• _PROBLEM DESCRIPTION_: Of the records that follow, copy only the lines from the line containing "Task: Select the BILATERAL" to the line containing "is (463, 510).", both included, exactly as written.

• _DATA EXTRACTS_:
::::::::
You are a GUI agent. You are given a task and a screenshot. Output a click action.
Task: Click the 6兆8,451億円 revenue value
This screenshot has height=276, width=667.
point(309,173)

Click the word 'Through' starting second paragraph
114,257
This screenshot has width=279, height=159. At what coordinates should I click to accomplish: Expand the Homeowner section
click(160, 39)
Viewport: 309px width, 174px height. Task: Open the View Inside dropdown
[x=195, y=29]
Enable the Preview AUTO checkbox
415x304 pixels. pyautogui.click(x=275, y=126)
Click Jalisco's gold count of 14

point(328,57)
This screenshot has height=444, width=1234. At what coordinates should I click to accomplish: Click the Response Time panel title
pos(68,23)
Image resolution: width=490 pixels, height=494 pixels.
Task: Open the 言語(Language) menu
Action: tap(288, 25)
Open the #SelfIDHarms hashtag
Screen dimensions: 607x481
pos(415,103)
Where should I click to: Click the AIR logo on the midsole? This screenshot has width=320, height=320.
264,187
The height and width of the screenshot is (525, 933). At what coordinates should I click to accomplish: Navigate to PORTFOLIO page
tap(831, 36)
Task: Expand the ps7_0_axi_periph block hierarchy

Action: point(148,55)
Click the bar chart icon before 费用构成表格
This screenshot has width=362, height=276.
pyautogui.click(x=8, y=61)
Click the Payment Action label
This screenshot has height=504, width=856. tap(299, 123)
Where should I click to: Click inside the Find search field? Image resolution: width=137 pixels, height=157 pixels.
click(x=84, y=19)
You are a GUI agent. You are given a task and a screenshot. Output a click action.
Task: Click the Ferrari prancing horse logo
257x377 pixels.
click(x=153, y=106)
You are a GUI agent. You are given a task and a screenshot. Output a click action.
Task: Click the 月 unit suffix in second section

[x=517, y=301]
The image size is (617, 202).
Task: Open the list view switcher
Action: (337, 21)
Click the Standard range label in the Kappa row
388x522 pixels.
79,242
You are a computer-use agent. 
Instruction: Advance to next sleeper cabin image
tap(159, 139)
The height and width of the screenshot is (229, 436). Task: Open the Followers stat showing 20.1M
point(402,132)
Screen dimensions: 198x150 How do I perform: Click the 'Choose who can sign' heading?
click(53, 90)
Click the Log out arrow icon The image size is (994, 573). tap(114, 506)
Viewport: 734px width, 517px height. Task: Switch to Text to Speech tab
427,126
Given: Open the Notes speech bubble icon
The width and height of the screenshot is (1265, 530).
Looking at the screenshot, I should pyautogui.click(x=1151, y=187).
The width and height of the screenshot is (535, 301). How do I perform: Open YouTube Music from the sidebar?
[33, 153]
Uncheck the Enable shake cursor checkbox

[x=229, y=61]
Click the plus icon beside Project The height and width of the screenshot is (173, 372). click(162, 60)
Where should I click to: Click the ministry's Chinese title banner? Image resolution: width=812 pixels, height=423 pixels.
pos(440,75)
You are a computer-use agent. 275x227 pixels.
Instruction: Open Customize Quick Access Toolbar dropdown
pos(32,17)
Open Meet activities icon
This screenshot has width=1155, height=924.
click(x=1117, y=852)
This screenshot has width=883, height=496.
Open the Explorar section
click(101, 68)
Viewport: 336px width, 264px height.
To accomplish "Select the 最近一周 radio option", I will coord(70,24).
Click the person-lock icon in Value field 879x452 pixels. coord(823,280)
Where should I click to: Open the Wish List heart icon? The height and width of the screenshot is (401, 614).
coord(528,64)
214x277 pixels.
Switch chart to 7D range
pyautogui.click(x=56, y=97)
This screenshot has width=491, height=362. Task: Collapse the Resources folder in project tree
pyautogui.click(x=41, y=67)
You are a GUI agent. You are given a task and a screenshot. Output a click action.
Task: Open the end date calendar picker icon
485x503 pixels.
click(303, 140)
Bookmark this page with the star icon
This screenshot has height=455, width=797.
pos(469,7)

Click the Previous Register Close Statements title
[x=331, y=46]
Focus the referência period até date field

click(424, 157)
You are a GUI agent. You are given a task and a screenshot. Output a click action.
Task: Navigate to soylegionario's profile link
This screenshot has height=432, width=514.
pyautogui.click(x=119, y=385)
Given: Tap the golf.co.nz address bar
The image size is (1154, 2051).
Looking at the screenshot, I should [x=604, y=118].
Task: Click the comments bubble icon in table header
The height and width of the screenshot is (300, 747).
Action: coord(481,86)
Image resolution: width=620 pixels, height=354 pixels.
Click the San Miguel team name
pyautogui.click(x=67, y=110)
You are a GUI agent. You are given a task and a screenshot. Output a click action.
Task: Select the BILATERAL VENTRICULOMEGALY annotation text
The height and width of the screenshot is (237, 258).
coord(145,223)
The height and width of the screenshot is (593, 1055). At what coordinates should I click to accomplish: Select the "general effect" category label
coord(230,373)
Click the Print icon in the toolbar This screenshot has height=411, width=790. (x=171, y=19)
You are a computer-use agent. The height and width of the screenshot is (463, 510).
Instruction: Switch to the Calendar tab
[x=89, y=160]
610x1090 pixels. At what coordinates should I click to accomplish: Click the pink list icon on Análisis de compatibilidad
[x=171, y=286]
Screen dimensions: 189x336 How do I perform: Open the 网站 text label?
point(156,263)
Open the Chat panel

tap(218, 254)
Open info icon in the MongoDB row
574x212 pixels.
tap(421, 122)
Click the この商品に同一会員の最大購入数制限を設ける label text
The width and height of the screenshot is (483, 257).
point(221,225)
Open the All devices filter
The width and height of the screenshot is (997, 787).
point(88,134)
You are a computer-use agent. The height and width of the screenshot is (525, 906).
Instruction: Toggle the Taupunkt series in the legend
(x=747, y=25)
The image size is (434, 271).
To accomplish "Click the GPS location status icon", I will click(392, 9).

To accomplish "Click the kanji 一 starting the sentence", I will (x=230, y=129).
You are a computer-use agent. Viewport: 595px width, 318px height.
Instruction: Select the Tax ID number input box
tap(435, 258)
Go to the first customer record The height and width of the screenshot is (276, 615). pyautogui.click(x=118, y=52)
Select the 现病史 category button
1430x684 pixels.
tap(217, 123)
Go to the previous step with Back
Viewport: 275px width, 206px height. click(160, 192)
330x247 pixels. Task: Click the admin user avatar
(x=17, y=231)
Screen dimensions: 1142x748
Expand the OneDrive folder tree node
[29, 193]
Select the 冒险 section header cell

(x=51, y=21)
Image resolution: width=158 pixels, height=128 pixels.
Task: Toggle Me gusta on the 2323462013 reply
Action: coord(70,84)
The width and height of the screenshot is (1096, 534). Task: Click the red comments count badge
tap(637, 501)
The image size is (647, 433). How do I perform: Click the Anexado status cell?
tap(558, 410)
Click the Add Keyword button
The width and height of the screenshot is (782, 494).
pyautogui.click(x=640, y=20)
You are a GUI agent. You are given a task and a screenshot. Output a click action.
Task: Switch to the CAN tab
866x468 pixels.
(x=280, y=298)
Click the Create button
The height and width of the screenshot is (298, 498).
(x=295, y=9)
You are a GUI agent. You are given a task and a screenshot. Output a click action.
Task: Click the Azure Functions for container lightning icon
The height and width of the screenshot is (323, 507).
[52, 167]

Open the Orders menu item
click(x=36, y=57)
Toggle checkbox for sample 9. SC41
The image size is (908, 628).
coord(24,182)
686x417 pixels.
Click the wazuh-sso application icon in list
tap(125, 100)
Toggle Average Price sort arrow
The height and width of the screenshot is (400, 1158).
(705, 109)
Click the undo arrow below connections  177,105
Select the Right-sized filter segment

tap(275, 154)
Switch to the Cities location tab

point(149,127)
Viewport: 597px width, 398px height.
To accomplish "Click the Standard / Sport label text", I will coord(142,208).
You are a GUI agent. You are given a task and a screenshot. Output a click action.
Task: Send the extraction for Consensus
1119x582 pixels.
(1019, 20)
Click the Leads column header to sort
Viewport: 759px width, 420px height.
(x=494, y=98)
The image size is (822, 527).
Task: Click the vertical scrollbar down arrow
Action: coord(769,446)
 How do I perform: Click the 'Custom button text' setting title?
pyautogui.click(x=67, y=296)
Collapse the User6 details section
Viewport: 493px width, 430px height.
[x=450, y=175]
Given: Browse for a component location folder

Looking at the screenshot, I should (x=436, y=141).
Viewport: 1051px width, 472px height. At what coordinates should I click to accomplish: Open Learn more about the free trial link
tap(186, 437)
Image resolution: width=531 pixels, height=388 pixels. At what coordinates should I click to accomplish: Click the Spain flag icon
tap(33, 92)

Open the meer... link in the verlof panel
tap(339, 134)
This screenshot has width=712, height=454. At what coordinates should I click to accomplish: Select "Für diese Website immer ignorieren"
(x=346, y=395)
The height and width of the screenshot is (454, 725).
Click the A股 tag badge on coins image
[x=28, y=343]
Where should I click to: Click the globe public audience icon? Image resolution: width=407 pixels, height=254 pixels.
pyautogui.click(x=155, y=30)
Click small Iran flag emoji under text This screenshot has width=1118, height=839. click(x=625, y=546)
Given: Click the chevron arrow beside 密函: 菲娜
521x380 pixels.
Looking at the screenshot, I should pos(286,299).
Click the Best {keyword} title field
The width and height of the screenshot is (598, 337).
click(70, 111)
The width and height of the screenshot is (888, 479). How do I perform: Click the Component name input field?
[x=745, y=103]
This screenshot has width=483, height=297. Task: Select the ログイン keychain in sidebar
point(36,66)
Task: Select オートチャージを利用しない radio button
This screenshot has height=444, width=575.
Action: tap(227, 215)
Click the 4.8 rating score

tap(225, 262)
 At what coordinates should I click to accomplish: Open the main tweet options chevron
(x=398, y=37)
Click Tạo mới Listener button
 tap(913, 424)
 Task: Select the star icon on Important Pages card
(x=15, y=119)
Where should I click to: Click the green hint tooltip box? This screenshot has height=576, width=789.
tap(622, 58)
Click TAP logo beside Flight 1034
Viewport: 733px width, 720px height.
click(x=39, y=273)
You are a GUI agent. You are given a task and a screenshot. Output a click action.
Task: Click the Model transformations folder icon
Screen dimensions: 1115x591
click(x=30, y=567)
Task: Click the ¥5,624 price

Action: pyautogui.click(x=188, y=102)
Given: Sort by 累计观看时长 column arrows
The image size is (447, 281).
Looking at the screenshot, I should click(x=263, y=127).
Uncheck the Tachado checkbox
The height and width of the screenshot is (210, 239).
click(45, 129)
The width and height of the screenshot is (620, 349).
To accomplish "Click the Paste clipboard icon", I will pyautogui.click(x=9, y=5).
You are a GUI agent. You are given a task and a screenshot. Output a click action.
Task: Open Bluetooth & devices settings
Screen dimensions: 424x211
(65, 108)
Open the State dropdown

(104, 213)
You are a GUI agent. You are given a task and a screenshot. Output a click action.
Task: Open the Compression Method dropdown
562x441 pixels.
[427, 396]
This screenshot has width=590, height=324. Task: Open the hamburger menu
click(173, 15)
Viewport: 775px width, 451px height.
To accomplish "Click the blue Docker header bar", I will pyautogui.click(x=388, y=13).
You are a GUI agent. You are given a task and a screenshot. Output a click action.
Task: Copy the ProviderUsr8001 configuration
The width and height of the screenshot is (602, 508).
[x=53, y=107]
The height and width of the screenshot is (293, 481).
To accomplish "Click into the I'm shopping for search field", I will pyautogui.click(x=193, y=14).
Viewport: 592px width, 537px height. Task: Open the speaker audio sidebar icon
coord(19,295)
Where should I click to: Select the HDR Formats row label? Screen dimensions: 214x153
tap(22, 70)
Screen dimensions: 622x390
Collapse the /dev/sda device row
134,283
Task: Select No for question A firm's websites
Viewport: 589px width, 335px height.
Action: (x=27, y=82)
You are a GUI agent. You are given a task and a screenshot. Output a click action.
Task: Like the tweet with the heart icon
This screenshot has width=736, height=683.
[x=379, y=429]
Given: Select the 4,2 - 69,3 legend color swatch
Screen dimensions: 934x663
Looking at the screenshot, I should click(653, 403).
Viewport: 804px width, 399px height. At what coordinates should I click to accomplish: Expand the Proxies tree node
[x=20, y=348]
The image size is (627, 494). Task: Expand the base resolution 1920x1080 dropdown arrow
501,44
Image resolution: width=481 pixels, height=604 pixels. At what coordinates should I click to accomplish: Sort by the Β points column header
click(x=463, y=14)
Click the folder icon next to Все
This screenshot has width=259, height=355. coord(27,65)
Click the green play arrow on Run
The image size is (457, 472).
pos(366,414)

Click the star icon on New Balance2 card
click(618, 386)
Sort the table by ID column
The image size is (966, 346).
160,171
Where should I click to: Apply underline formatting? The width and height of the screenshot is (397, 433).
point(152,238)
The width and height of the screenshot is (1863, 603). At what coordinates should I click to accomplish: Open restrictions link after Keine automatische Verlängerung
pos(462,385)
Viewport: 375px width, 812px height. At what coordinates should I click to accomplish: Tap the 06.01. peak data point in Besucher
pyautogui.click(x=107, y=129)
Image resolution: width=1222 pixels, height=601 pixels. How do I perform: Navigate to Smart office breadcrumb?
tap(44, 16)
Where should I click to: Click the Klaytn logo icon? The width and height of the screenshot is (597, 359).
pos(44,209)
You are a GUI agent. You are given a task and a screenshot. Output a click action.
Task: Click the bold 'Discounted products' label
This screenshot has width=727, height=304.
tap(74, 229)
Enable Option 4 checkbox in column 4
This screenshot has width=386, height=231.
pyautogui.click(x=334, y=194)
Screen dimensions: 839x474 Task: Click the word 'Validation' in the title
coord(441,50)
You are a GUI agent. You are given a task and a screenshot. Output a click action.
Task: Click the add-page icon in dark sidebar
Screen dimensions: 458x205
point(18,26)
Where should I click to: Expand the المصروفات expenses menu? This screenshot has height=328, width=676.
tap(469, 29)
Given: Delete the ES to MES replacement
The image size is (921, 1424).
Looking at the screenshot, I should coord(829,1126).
::::::::
• _WORKED SOLUTION_:
Task: Select the BILATERAL VENTRICULOMEGALY annotation text
The height and width of the screenshot is (237, 258).
coord(145,223)
The height and width of the screenshot is (593, 1055). At what coordinates should I click to accomplish: Select the "general effect" category label
coord(230,373)
Click the Print icon in the toolbar This screenshot has height=411, width=790. (x=171, y=19)
You are a computer-use agent. The height and width of the screenshot is (463, 510).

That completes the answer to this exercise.